**Exercise directions**.
Could you repeat all of the data below word for word, leaving out the pictures?

Some records
######
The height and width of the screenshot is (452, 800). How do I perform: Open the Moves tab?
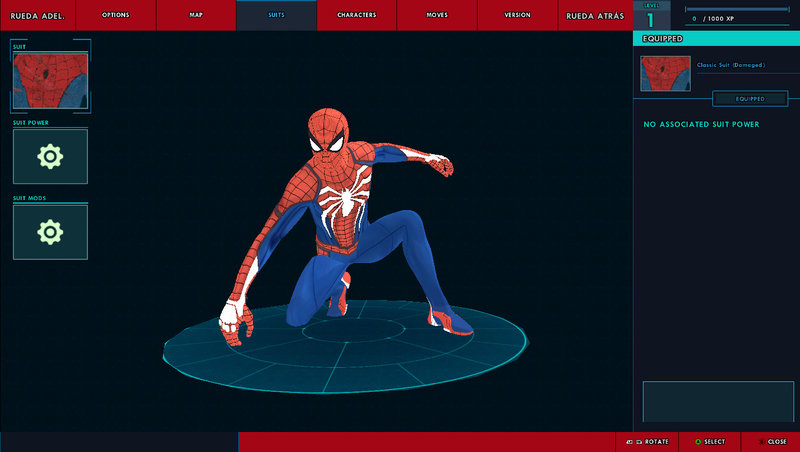coord(437,15)
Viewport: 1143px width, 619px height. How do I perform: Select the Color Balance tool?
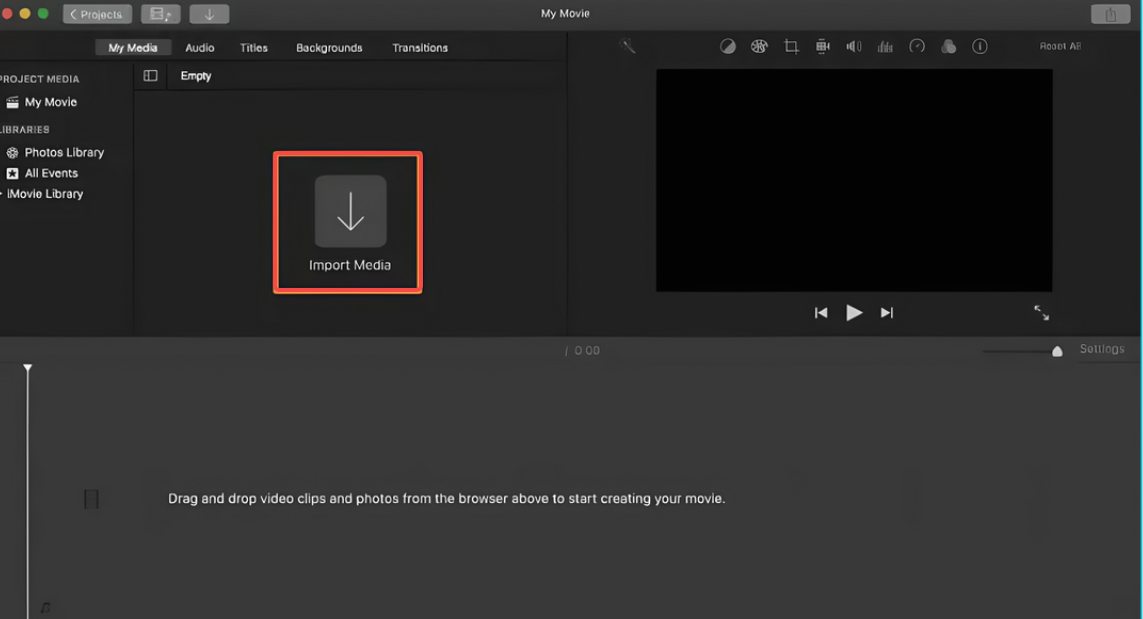click(x=728, y=46)
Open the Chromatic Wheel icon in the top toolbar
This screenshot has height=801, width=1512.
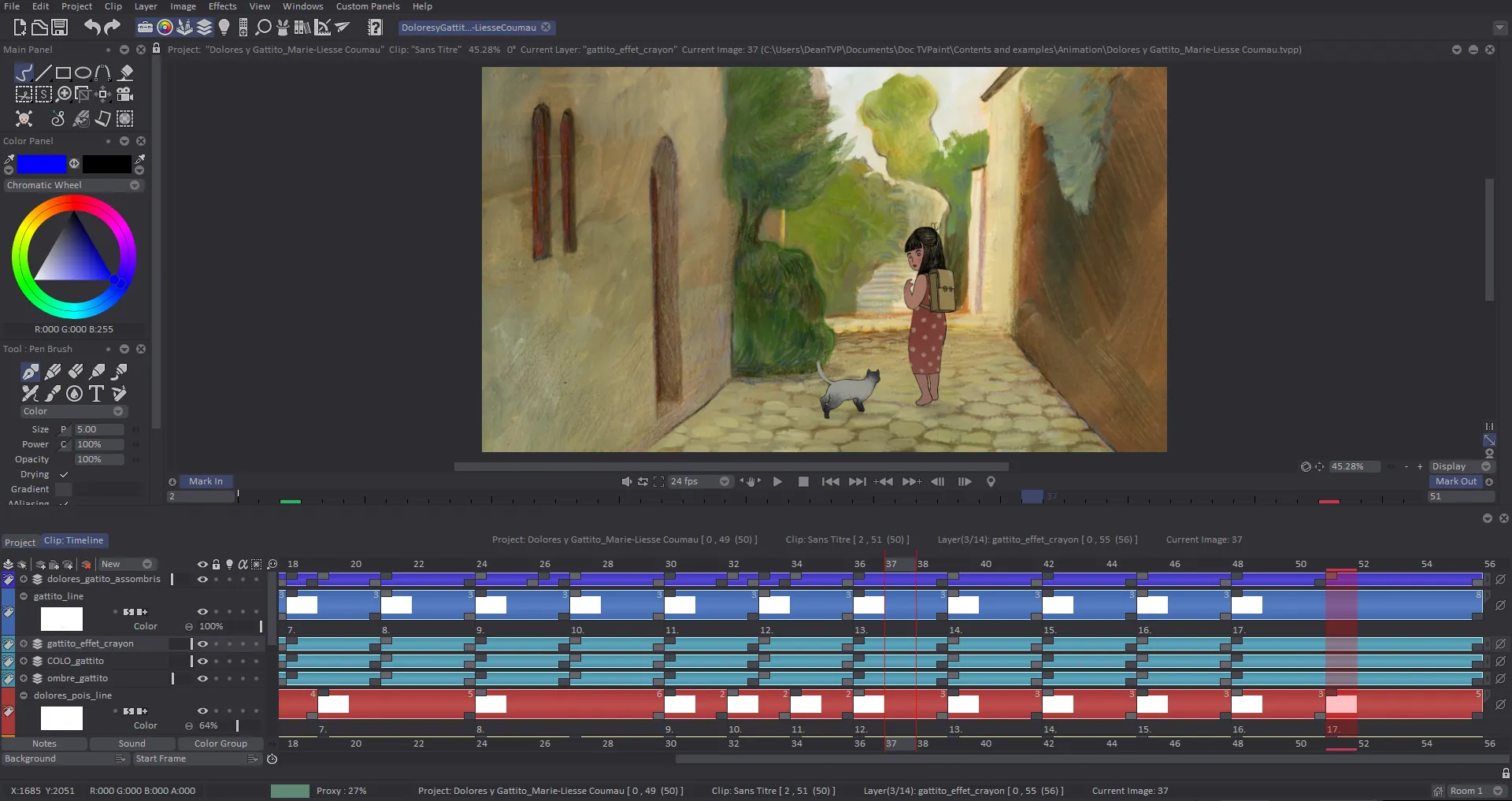click(165, 27)
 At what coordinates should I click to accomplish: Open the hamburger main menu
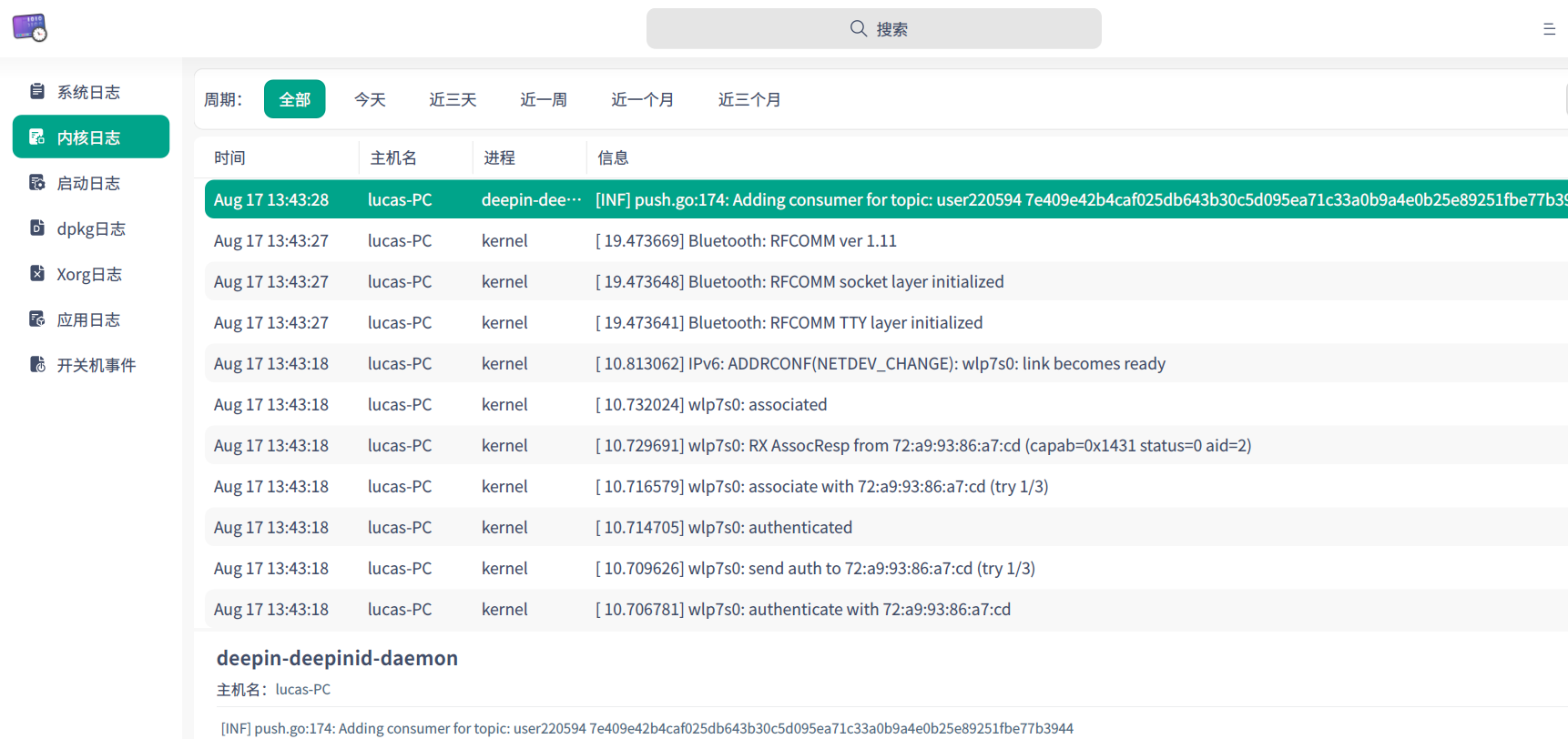click(1549, 29)
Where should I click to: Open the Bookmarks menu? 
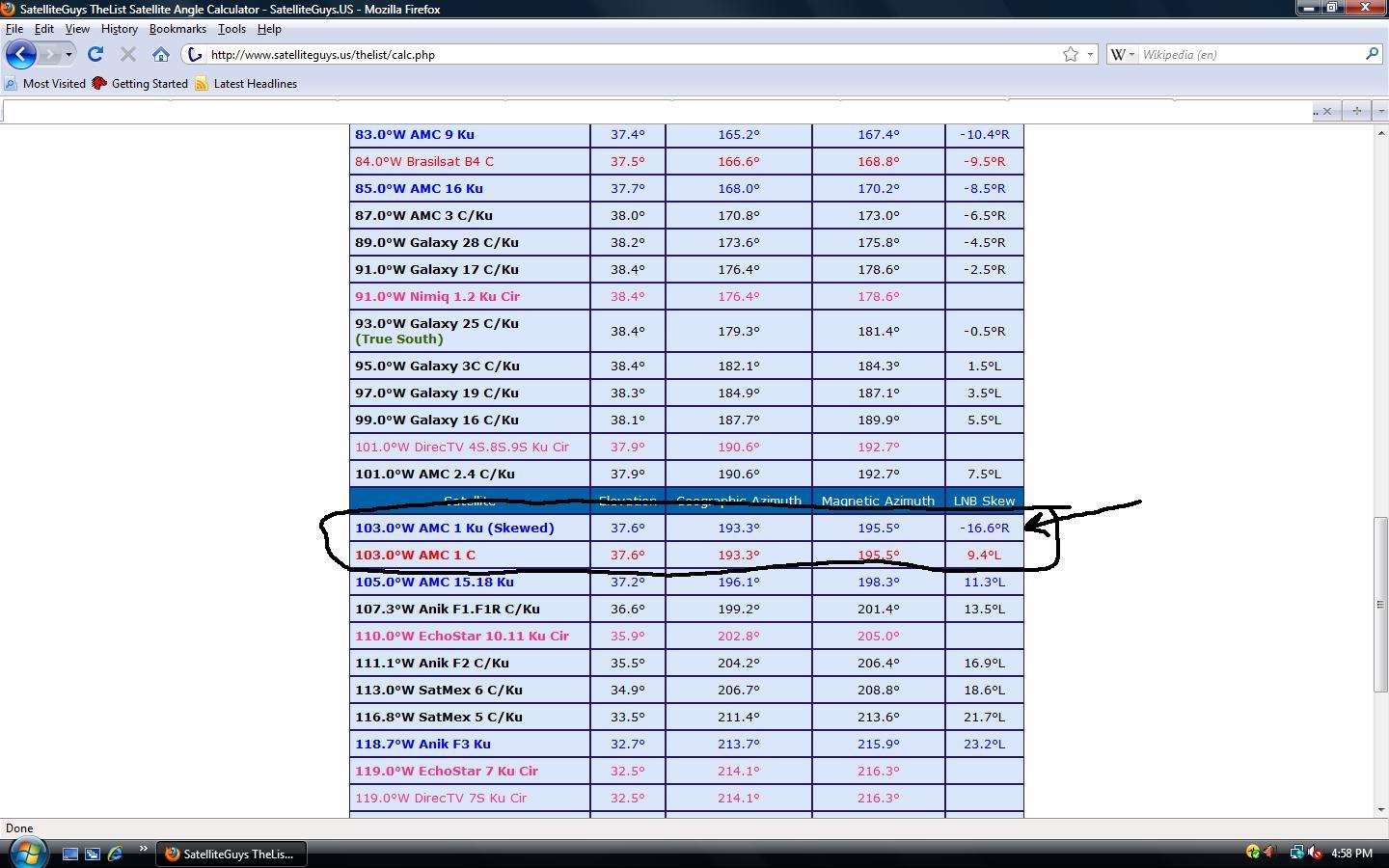(177, 29)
######
**Correct response**.
The height and width of the screenshot is (452, 800). How do I perform: Open the Moves tab?
coord(437,15)
Viewport: 1143px width, 619px height. How do I perform: Select the Color Balance tool?
click(x=728, y=46)
Open the Chromatic Wheel icon in the top toolbar
This screenshot has height=801, width=1512.
click(165, 27)
 At what coordinates should I click to accomplish: Open the hamburger main menu
click(1549, 29)
Where should I click to: Open the Bookmarks menu? 
(177, 29)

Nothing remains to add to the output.